HOW TO COMPLETE THIS TASK | Exactly as written, return every line of the data below apart from the pictures.

DATA PROVIDED |
****************************************

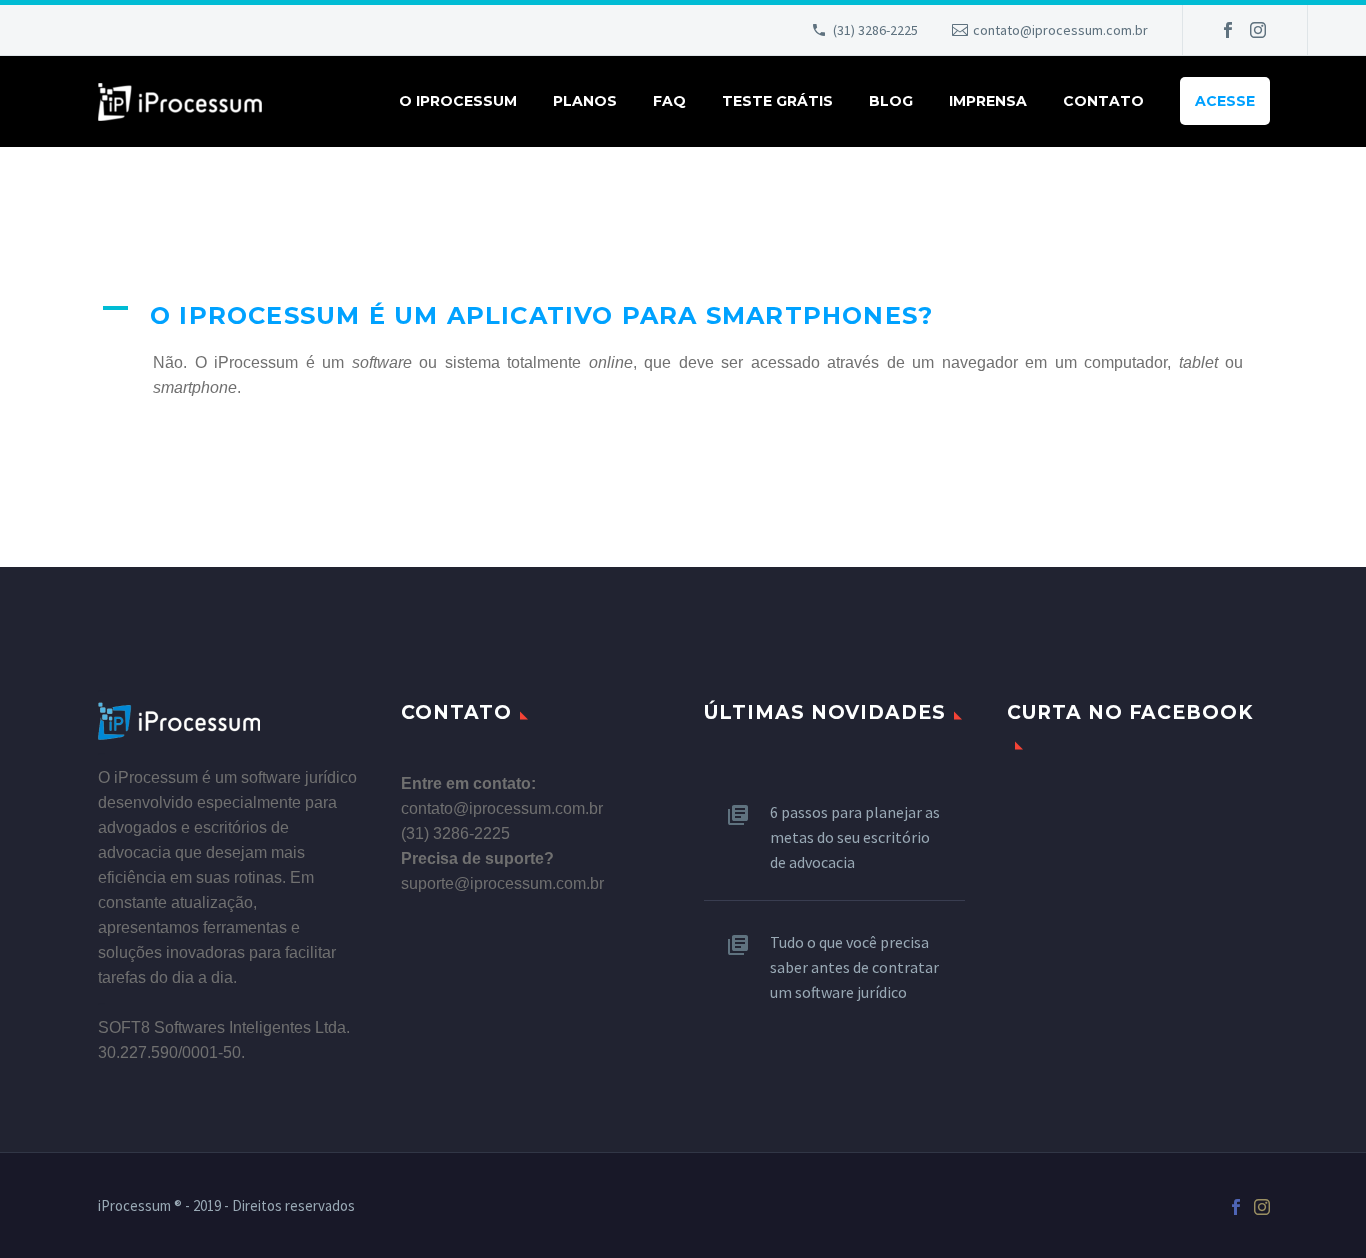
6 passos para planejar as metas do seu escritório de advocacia (855, 837)
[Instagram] (1258, 30)
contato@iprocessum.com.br (1060, 30)
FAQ (669, 101)
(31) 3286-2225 (875, 30)
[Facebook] (1228, 30)
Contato (1103, 101)
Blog (891, 101)
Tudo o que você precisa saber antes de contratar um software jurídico (854, 967)
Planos (585, 101)
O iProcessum (458, 101)
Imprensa (988, 101)
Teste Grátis (777, 101)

****************************************

OUTPUT BELOW |
6 passos para planejar as metas do seu escritório de advocacia (855, 837)
[Instagram] (1258, 30)
contato@iprocessum.com.br (1060, 30)
FAQ (669, 101)
(31) 3286-2225 (875, 30)
[Facebook] (1228, 30)
Contato (1103, 101)
Blog (891, 101)
Tudo o que você precisa saber antes de contratar um software jurídico (854, 967)
Planos (585, 101)
O iProcessum (458, 101)
Imprensa (988, 101)
Teste Grátis (777, 101)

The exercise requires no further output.